Whether the cause of action and the relief which the plaintiff claims have been set out with sufficient particulars?
Whether such notice in writing has been delivered to or left at the office of the appropriate authority mentioned in the section? And
Whether the suit has been instituted after the expiration of two months after notice has been served and the plaint contains a statement that such a notice has been deliever of left?
Statutory notice is not an empty formality. The object is to afford an opportunity to the Government or a public officer to reconsider the matter in the light of the settled legal position and take an appropriate decision in accordance with law. Such notice has, however, become an empty formality. The administration is often unresponsive and shows no courtesy even to intimate the aggrieved party why his claim is not accepted. 
The provisions of Section 80 are express, explicit and mandatory and admit no implications or exceptions. They are imperative in nature and must be strictly complied with. They impose absolute and unqualified obligation on the court. No court can entertain a suit unless the notice is duly served under sub-section (1) of Section 80. If the section has done injustice, it is a matter which can be rectified by a Legislature and not by a court. 
The provisions of Section 80 of the Code must be strictly complied with. But it cannot be overlooked that it is a procedural provision, a machinery by which courts impart justice A notice under this section, therefore, should not be construed in a pedantic manner divorced from common sense. 
The question has to be decided by reading the notice as a whole in a reasonable manner. If on such reading, the court is satisfied that the plaintiff has shown to have given the necessary information which the statute requires him to give to the defendants, inconsequential defect or error is immaterial and it will not vitiate the notice. As observed by the Supreme Court, the provisions of the section are not intended to be used as boobytraps against ignorant and illiterate persons. 

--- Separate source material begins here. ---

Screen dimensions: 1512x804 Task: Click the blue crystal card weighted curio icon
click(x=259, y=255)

Sub-section (2) of Section 80 is inserted by the Code of Civil Procedure (Amendment) Act, 1976 enables the plaintiff to institute a suit against the Government or public officer for obtaining urgent or immediate relief with the leave of the court even without serving notice to the Government or public officer. This sub-section, thus, engrafts an exception to the rule laid down in sub-section (1) of Section 80 and allows the plaintiff to obtain urgent relief in grave cases even without issuing notice.

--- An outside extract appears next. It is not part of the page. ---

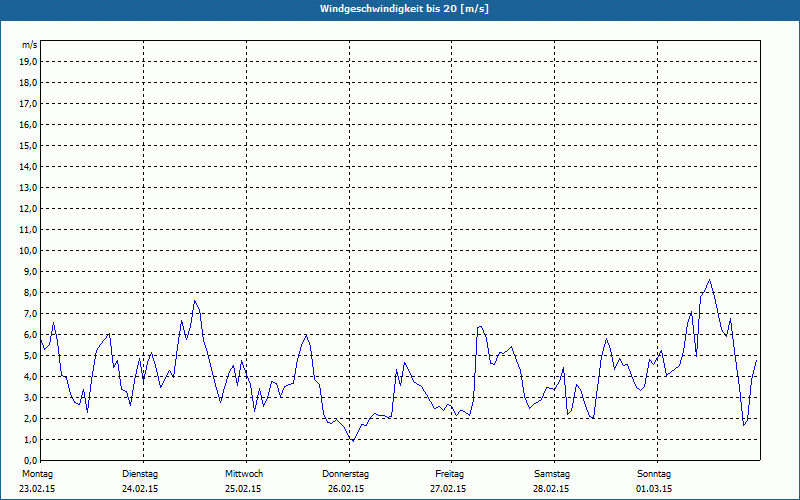Select the 19,0 y-axis label

pos(29,61)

Due to widespread misuse and abuse by the Government and Public officers of this section to dispose of litigation on grounds of technicalities, sub-section (3) to Section was inserted by the Code of Civil Procedure (Amendment) Act, 1976. It clarifies that not suit instituted against the Government or public officer shall be dismissed merely on the ground of error or defect in the notice, if, in such notice, the name, description and residence of plaintiff had been so given as to enable the authority or public officer to identify the person serving the notice and such notice has been delivered or left the officer of authority or public officer concerned.